Выбрать главу

Je grimpai les escaliers et poussai la porte de la grande chambrée, où j’avais déjà passé quelques nuits. À travers l’alignement des deux rangées de lits, je vis immédiatement un monsieur debout avec une gabardine gris-bleu : mon père.

Il ne me reconnut pas tout de suite. Deux ou trois soldats ronflaient tout habillés sur leur plumard et se reposaient des fatigues de la nuit ou de la guerre. D’un pas décidé, je m’avançai vers mon père, à qui, aujourd’hui encore, je n’ai jamais manqué de respect.

— Bonjour, papa, fis-je tout simplement.

— Tu as l’air d’un homme, me dit-il, avec l’éternelle timidité qui le caractérise. Comment vas-tu ? tu ne nous as pas beaucoup écrit : ta mère a été très inquiète depuis ton départ.

Moi j’écoutais, comme toujours lorsque mon père parlait. Je le sentais mal à l’aise au cœur de la Germanie, dans ce dortoir où tout sentait l’implacable discipline militaire allemande.

— Veux-tu que nous sortions, papa ?

— Si tu veux. Ah ! au fait, je t’ai apporté un petit colis que ta mère et moi avons eu beaucoup de mal à réunir. Les Allemands, fit-il tout bas, comme s’il eût parlé de quelques cannibales, l’ont gardé en bas.

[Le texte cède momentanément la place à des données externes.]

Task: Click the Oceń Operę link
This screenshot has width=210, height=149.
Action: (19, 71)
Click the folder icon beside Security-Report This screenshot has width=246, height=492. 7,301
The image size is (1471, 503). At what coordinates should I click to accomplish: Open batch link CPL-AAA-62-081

Mon père, bien qu’ayant épousé une femme allemande, supportait mal tout ce qui venait de ce pays. Il en était encore resté à la vieille hargne 14-18 et à sa captivité dont il n’avait, parait-il, pas eu à se plaindre. Aussi, le fait qu’on lui ait collé un fils dans l’armée du Reich l’empêchait d’écouter tranquillement la radio de Londres. En bas, je demandai mon colis au feldwebel.

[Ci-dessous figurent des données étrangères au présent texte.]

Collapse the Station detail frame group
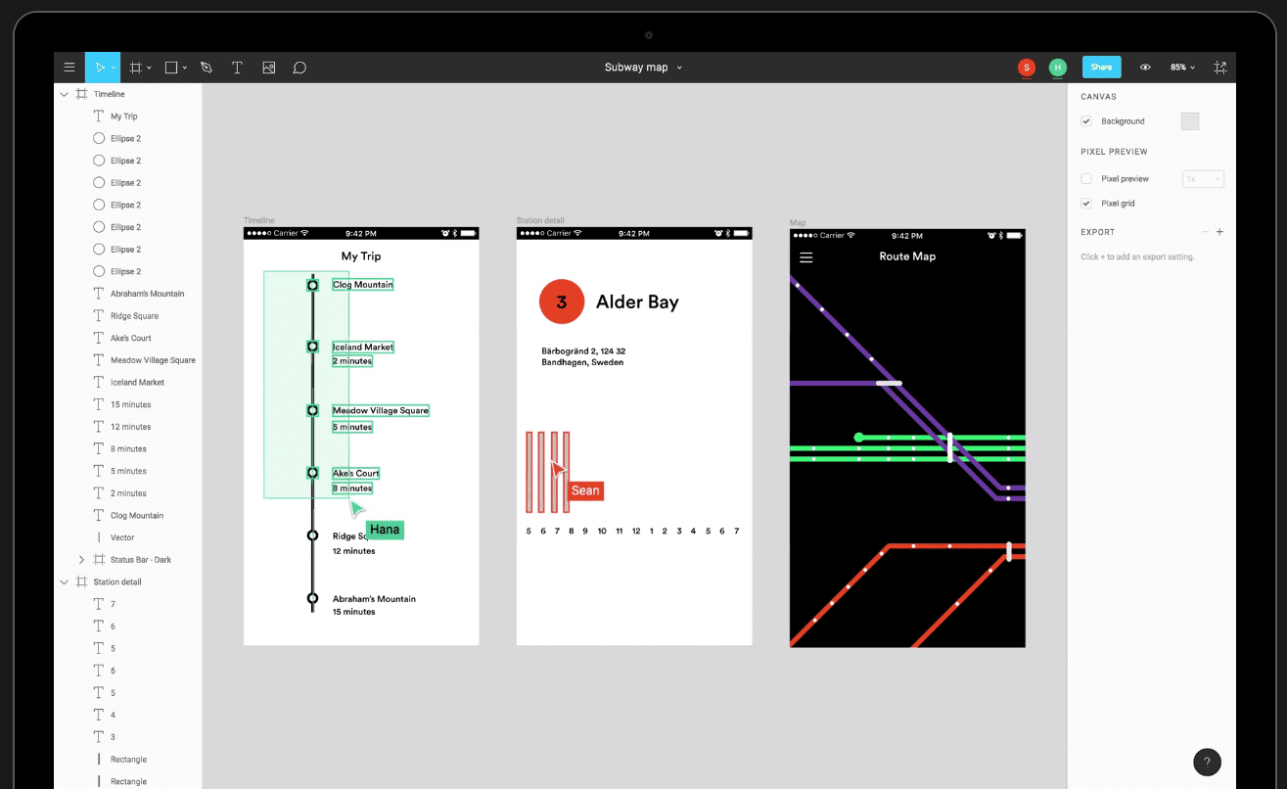point(65,582)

Il me le rendit, tout en disant à mon père, dans un français presque correct :

— Je m’excuse, monsieur, mais il est interdit aux occupants du dortoir de le transformer en réfectoire. Je vous rends vos friandises.

— Merci, monsieur, fit mon père, intimidé.

Tout en marchant dans la rue et en discutant avec lui, je faisais l’inventaire de mon cadeau. Je farfouillais dans la boite en carton. En dessous d’une plaque de chocolat et d’un paquet de gâteaux secs, je trouvai, oh bonheur ! une paire de chaussettes tricotées par ma grand-mère paternelle.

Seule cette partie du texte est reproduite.